Where is that plane going, she wonders. Somewhere warm maybe? Somewhere far from here. Somewhere far from these four fucking walls that she spends so long staring at in the past two months. Is this life now? Isn’t this supposed to be fucking beautiful and natural? Where is the beautiful and natural? Why is it all screaming and squirting and squirming and shitting? Isn’t this is what these breast things were made for? Isn’t this what her whole body was made for? Making, growing and feeding tiny versions of herself and/or her lover, snoring loudly, blissfully unaware of the duct tape his wife is visualising being applied tightly over his mouth?
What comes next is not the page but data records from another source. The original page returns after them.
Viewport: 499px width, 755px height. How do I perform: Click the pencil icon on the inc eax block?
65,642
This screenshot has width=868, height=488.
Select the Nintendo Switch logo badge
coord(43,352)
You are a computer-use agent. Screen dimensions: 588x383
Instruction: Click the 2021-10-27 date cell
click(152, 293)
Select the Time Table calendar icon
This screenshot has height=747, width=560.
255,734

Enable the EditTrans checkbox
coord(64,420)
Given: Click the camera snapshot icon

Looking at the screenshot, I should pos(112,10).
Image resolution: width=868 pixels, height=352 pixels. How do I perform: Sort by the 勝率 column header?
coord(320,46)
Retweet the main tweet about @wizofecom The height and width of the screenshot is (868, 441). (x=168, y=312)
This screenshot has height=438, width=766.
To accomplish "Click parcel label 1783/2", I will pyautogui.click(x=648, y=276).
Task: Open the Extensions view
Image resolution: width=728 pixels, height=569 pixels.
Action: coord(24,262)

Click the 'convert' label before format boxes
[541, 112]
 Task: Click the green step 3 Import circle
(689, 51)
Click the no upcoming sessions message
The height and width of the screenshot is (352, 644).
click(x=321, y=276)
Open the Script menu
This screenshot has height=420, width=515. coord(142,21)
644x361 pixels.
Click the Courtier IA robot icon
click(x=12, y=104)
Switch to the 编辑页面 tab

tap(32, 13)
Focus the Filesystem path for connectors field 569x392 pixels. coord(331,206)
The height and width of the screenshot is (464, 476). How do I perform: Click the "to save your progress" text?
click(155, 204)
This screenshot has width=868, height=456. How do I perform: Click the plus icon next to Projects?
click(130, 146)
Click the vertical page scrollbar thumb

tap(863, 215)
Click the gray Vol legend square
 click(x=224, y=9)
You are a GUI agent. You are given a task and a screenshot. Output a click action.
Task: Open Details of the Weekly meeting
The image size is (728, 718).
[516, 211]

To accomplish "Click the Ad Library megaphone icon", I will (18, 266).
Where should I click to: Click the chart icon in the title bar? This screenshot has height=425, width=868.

Her body was made for this, she tells herself, and it sucks at it. Well, at least someone is sucking here, she tells herself in a feeble attempt at humour or something. Here we go again baby, latch on, latch on, suck, swallow, breathe, latch off. Just keep sucking.
She looks down at the baby sucking eagerly at her flat, withered breast. There’s nothing much there any more, a few drops maybe. Hopefully something. Hopefully enough to keep him going until she can get some more food for herself and stop stressing about what has happened to her husband. They were separated when they ran as the bombs fell and the dust rose, sticking to their clothes and skin and invading their nostrils and eyes. The baby stayed strapped snugly to her chest, beneath her clothes and she ran, piss running down her legs as she hadn’t heeled properly in the weeks after a long labour and difficult birth. She couldn’t run for long, then she walked. And walked. And walked, the baby always sucking, sleeping, crying, sucking, sleeping, crying. He didn’t need his nappy changed often and she had just two cloth nappies with her. One doing it’s job while the other dried out hanging from her waist. The dehydrated babe had constipation. A lifesaver, she’d thought, as she’d shaken out his little stony poos and tucked the nappy into her skirt waistband to dry while they walked. They had made it to a camp. It was not home – that was gone. It was not safe. But at least it was warm there. This is what her body was made to do. It would keep her baby comfortable and loved and hopefully alive. Just keep sucking little baby, just keep sucking.t?’